Reynard the Fox

That fox pulling the papal tiara off Celestine V’s head in my last post reminded me of Reynard the Fox, a very popular medieval fable which developed in the later twelfth and thirteen centuries in France and Germany, from where it spread throughout western Europe:  the many “branches” of Reynard verse are generally grouped together as the Roman de Renart cycle. Reynard is an anthropomorphic fox who is always up to no good, a cunning trickster whose escapades are both entertaining and illuminating. He is the animal representative of the medieval outlaw, far less benevolent than Robin Hood, and utilized by medieval scribes (who were of course, monks) as a form of satirical and whimsical criticism.  But Reynard is also a fox, and like all sly foxes, quite capable of feigning vulnerability (and piety) in order to elude capture and capture his next meal. One of the most common images in medieval manuscripts is of Reynard preaching, to an audience of birds whom he intends to eat.

Royal 10 E.IV, f.49v

Fox Preaching Stowe

British Library MS  Royal 10 E IV, late 13th/early 14th century, and MS Stowe 17, “The Maastricht Hours”, early 14th century.

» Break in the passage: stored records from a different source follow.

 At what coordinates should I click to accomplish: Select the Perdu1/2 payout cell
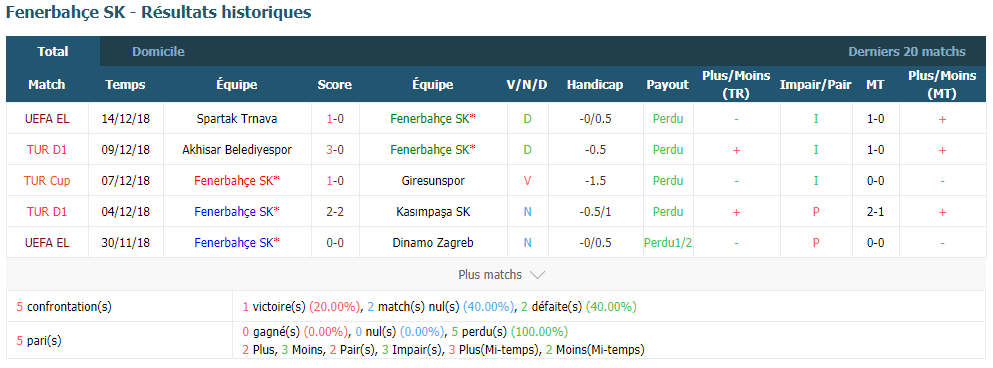coord(668,243)
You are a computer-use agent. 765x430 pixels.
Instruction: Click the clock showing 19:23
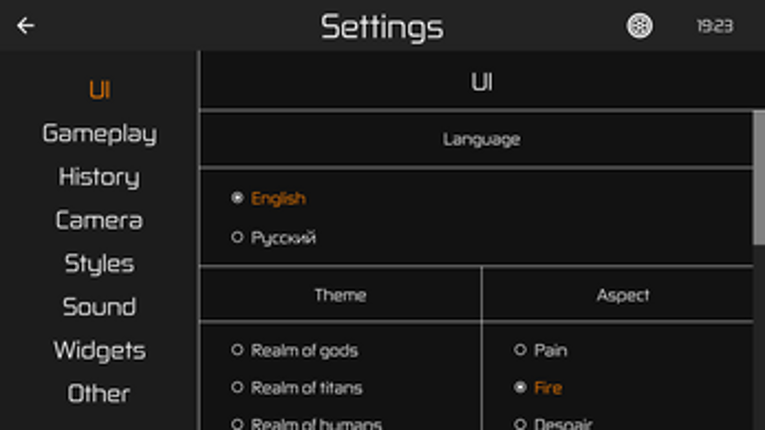click(714, 26)
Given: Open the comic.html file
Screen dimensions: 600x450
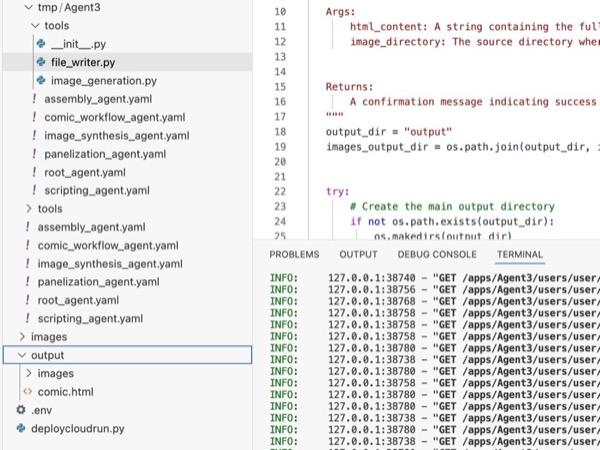Looking at the screenshot, I should [65, 392].
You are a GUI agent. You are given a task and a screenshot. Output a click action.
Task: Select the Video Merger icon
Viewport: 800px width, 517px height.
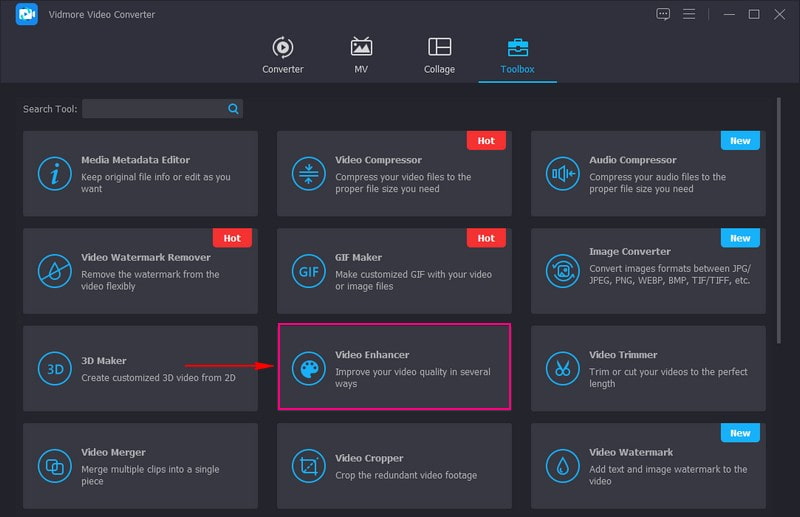[54, 465]
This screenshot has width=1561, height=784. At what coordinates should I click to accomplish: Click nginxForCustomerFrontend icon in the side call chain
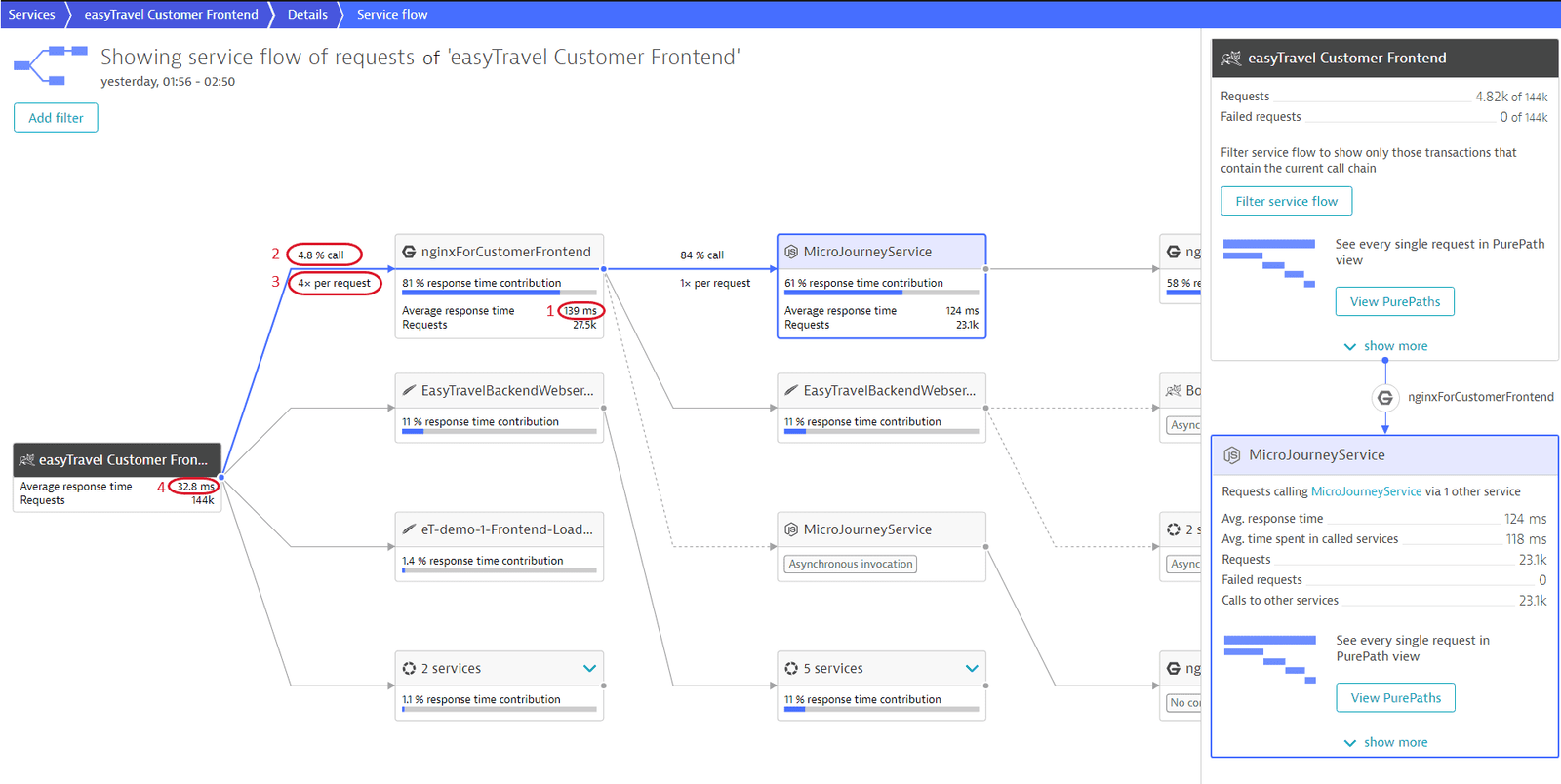coord(1384,397)
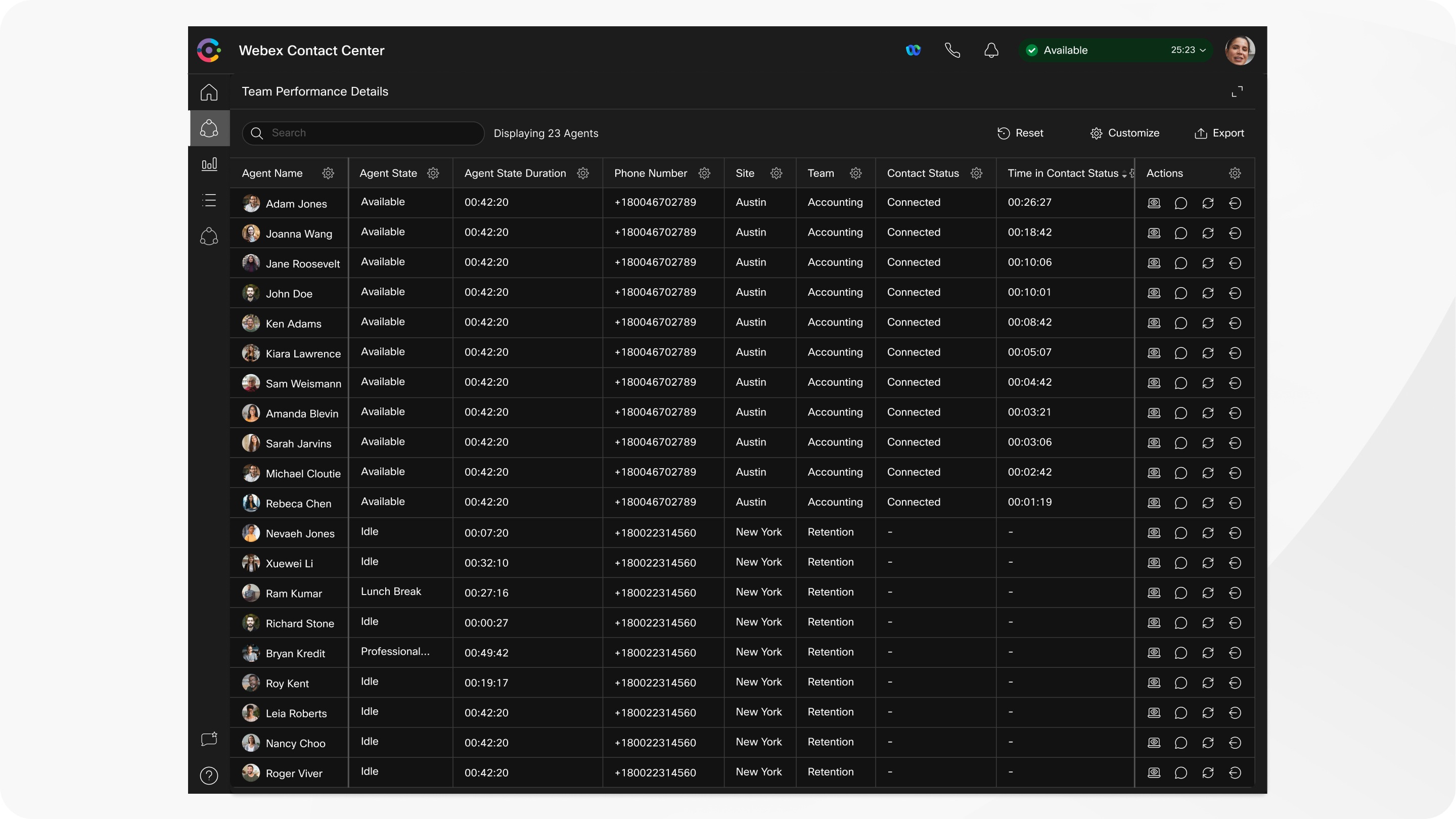This screenshot has width=1456, height=819.
Task: Sort by Time in Contact Status
Action: pyautogui.click(x=1124, y=174)
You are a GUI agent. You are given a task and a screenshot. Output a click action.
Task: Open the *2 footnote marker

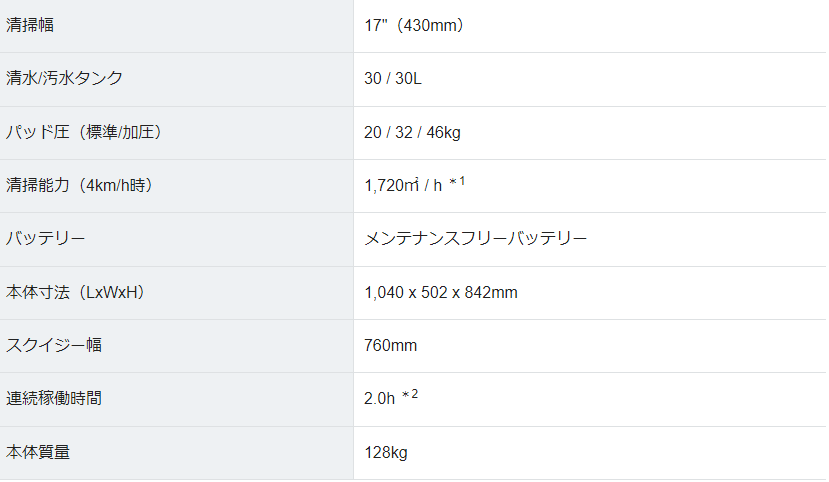(410, 395)
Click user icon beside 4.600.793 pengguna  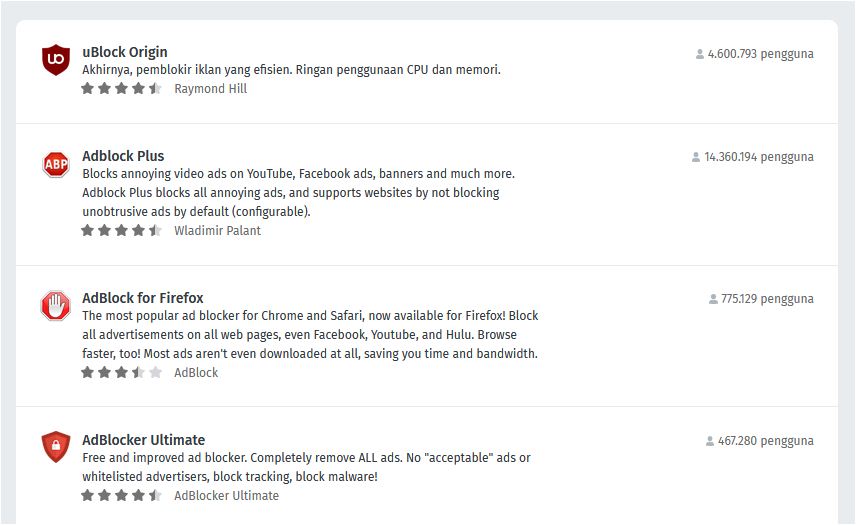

In every Reynard tale, the fox is summoned before a court of his animal peers, headed by a lion, of course, and called to task for his bad behavior. He always manages to outfox his judges by his cunning. He feigns remorse, confesses his sins, and sets off on a holy pilgrimage of atonement, only to get into more trouble. A death sentence leads to more displays of cunning, exploits and opportunities, and consequently he becomes the sympathetic “hero”, the one for whom we root.

Reynard the Fox Bod MS Douce 360

Reynard Bod Ms Douce Reynard Dead

Reynard as a “pious” pilgrim and on the cart of a fishmonger who has presumed him dead–meanwhile, the fox is working his way through the stock of fish:  Bodleian MS Douce 360, “The Romance of Reynard and Isengrin”, 1339.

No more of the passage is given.